Given these weaknesses in the current architecture, we believe a new vision for global financial regulation is needed to ensure sound regulation at an international level. Among the first to propose a global regulatory authority were Lord Eatwell and Lance Taylor and the idea has also been backed by economists such as Barry Eichengreen.15 Along the same lines, several UN bodies including the UN Committee for Development Planning and the Secretary-General of UNCTAD have called for a World Finance Organisation16, which could serve as an institutionalised forum for the development and assessment of regulatory guidelines.

Such an authority must aim for regulation that integrates social and environmental goals and understands that a stable financial system is a means towards these ends. The goals of any regulatory authority, including a global one, should not be only the stability of a financial system to enable the individual accumulation of wealth. There must be a wider social remit.

Exchange rates and the international monetary system17

The current international monetary system has negative effects on both developing countries and business investment globally. Volatility and the speculation that ensues only benefits traders who profit from volatility, while creating enormous costs. The system needs reform in order to make it more development-friendly and more stable. One of the key ways to do this is through the creation of an international currency, international clearing union, and system of globally managed exchange rates.

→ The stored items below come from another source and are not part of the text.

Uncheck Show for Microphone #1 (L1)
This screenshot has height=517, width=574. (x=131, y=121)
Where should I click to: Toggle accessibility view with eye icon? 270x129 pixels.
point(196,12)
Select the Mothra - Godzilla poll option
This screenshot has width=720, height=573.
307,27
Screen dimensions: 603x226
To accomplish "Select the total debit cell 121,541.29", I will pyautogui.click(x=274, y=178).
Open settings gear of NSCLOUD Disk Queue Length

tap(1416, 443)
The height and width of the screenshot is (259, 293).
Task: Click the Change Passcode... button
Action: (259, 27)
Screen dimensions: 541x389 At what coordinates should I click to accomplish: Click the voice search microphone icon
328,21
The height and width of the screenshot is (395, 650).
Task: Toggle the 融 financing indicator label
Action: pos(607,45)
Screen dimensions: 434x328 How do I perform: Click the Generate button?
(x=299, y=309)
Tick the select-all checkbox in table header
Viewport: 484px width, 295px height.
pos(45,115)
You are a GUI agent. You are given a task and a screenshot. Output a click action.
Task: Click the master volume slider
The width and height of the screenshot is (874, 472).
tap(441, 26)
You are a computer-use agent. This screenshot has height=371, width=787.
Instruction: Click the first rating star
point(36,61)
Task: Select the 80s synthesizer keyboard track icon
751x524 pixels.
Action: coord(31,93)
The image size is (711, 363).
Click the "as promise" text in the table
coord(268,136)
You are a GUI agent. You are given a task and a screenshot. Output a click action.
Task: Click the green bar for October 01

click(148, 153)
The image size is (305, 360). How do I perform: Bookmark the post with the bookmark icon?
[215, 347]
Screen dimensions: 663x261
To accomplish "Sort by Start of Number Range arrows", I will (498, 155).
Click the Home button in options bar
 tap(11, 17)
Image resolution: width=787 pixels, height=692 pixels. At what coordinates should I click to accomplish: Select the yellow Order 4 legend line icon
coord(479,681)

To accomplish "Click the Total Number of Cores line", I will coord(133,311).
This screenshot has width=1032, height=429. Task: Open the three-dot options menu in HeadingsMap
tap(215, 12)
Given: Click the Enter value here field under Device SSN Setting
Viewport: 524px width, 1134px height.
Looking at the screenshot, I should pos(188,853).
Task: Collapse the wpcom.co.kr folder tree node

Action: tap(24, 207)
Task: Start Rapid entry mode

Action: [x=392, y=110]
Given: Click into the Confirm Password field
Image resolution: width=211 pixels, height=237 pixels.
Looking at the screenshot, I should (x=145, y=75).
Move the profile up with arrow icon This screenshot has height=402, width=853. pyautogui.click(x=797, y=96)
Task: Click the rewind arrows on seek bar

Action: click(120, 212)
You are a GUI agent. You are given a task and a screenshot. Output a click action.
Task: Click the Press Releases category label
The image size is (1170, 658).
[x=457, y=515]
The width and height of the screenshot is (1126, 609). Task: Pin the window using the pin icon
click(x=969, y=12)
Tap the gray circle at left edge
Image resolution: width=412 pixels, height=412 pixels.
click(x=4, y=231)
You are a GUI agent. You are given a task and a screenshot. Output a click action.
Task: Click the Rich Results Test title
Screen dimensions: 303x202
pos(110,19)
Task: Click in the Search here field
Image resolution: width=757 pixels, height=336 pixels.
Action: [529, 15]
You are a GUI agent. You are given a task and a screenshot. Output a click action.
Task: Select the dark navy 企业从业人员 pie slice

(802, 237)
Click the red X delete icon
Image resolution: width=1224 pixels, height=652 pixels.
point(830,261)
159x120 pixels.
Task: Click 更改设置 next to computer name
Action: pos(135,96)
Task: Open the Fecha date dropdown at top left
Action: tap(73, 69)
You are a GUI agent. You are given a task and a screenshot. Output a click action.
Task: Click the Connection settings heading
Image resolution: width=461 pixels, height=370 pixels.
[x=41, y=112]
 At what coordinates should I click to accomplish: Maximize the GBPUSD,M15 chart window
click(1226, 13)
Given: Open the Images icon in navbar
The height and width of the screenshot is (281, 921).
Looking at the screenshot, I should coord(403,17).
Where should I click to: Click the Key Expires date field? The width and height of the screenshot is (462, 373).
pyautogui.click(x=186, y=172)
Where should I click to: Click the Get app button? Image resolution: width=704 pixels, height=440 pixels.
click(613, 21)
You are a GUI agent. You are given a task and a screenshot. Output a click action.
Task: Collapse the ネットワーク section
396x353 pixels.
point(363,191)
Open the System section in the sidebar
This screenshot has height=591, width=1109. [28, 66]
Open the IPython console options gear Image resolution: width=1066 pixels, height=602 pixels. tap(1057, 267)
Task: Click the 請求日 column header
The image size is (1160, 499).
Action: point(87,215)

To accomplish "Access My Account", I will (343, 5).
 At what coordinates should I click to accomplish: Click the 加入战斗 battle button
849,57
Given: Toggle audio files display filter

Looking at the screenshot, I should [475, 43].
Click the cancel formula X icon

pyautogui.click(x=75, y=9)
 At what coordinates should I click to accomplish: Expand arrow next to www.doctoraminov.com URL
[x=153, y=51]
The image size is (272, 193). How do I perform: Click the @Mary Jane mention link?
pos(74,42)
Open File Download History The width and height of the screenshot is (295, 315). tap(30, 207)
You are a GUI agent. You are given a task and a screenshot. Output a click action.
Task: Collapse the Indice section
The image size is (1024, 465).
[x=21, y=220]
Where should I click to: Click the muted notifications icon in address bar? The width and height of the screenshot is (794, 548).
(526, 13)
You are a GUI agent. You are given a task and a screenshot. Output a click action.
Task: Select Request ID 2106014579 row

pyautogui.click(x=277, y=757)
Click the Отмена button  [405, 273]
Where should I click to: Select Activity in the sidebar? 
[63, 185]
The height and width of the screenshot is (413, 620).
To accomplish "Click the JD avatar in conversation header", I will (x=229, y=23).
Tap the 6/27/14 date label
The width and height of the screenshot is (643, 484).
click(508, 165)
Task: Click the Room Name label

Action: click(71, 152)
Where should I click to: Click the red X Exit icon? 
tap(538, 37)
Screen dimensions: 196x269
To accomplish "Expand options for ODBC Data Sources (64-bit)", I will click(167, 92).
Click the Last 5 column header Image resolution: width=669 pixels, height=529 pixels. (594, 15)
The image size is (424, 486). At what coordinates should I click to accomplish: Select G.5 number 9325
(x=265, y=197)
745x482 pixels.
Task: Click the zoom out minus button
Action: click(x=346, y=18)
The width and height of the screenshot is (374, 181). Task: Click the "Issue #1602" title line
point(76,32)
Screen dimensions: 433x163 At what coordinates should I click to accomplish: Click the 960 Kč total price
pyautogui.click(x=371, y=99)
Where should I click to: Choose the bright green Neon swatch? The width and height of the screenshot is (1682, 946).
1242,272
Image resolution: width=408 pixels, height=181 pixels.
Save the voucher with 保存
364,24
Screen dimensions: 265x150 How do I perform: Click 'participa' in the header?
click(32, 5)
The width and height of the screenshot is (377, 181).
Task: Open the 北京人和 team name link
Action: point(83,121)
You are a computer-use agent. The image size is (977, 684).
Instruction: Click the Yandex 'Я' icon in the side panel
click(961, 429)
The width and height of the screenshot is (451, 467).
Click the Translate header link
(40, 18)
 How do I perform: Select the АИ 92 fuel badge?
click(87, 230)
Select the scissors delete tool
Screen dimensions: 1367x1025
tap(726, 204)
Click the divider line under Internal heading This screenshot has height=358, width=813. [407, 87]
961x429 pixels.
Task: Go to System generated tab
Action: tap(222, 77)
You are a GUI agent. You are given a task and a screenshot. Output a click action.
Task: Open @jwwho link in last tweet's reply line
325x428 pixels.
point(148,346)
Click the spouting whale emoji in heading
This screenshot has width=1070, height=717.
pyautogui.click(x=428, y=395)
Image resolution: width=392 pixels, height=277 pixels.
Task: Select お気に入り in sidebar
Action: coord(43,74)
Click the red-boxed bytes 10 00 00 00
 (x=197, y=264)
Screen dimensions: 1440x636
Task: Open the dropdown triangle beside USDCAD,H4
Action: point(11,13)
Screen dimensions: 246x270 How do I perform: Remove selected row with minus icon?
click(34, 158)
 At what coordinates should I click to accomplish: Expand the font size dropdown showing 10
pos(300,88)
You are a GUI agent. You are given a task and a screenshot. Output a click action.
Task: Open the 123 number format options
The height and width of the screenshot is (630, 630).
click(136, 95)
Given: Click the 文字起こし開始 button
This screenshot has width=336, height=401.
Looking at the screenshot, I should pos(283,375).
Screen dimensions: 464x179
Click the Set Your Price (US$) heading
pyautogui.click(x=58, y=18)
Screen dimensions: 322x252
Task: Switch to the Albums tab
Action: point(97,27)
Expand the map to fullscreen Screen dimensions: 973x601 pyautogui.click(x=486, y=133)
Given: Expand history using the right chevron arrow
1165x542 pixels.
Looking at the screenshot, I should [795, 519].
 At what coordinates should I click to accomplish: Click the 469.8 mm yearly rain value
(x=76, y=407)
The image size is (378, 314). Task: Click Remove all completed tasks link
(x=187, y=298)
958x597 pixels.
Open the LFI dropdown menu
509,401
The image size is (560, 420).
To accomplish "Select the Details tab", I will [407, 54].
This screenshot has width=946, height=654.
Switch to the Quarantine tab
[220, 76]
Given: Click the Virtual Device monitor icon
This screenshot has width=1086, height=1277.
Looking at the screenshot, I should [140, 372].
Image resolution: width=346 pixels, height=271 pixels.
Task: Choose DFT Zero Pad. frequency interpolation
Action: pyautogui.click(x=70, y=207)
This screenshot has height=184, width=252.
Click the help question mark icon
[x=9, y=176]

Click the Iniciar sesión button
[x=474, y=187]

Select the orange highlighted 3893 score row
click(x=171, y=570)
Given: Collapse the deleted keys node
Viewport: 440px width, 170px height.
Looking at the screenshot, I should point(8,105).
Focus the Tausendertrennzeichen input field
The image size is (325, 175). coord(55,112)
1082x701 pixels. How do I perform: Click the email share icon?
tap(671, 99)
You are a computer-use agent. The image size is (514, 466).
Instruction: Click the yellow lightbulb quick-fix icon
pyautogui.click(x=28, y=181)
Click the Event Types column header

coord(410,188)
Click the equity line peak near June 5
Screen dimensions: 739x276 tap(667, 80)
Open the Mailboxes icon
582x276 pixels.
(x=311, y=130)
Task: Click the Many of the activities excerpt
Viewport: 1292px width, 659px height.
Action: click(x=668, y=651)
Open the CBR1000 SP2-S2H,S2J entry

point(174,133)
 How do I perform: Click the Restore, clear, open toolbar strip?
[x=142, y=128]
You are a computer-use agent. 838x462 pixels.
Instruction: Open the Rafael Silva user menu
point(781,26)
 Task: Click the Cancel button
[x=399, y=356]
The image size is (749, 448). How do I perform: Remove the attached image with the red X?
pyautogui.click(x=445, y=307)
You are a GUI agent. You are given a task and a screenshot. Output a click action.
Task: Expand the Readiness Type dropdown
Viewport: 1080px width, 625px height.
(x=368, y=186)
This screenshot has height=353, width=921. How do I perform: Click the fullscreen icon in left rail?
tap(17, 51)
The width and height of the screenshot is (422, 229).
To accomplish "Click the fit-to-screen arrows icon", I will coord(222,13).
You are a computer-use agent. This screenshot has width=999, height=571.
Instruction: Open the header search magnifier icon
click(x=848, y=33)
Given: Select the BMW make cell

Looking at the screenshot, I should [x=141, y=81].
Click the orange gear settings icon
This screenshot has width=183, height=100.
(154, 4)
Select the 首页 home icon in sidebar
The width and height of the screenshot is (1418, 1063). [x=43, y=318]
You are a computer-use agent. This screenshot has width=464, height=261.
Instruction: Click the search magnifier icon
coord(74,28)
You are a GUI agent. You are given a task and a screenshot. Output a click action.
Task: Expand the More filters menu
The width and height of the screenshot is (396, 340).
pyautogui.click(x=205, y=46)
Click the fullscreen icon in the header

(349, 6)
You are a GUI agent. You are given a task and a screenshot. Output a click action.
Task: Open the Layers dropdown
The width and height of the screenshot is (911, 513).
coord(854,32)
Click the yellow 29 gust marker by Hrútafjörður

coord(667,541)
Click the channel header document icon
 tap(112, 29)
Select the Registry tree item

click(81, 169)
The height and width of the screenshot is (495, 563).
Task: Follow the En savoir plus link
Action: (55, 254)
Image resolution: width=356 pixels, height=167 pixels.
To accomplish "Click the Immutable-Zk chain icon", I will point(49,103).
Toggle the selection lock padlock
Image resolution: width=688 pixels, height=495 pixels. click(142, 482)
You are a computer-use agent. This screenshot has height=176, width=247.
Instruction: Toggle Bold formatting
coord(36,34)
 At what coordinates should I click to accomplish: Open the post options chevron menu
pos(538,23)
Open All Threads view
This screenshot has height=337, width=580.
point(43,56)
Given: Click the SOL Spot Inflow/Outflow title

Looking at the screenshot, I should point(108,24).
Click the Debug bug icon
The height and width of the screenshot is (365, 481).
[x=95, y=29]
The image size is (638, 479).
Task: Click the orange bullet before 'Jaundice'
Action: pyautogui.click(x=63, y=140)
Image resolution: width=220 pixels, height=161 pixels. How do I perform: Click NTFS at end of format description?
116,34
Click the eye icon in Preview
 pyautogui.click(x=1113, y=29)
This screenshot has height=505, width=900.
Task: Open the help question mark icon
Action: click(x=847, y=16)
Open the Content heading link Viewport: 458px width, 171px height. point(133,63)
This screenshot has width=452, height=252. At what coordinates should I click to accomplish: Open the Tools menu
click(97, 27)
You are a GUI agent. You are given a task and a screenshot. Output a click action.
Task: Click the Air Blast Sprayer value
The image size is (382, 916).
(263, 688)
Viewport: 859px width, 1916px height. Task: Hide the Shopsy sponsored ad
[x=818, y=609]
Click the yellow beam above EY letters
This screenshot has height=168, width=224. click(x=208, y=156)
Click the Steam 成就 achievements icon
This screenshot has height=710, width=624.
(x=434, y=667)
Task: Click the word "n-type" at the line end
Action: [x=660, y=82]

Even in times of relative global stability, volatility in exchange rates damages economic planning and investment in rich and poor countries. Developing countries and small economies are especially vulnerable to swings in their exchange rates. The flows of “hot money” into and out of countries increase the risk of financial and economic crisis. Crises of these sorts have devastating social impacts, increasing poverty, worsening human development, and reversing the gains of economic development. The current system also has direct costs for the governments of developing countries. Assets held in reserves are by definition those not used to finance productive activity, including investment in infrastructure, education, health or other activities which have long-run benefits in terms of growth, productivity, and employment

The policies of major economies, as the issuers of reserve currencies, have international spillovers onto developing countries, which those countries are not forced to think about when they decide their policies. For example, changes in interest rates of the major reserve countries are usually targeted at domestic price stability and, in the case of the US, domestic unemployment. The IMF has no way force rich countries to think about the international impacts of their domestic policies.

The current crisis has helped to revive interest in the original proposals made by John Maynard Keynes for an international currency called the ‘bancor’ and an International Clearing Union which would settle transactions in this currency. Keynes’ ideas remain an excellent basis to start a new discussion, but need updating in the context of freer mobility of capital and international financial flows. The UN General Assembly president’s commission of experts on financial reform, a task force of economists and policy makers from around the globe that was chaired by Nobel laureate Joseph Stiglitz, recommended the creation of an international reserve currency.18 There is a practical limit to how long the anachronistic system of a single country’s currency serving as the vehicle for all global reserve holdings can be maintained. The creation of an international currency, international clearing union, and system of globally managed exchange rates should be on the agenda.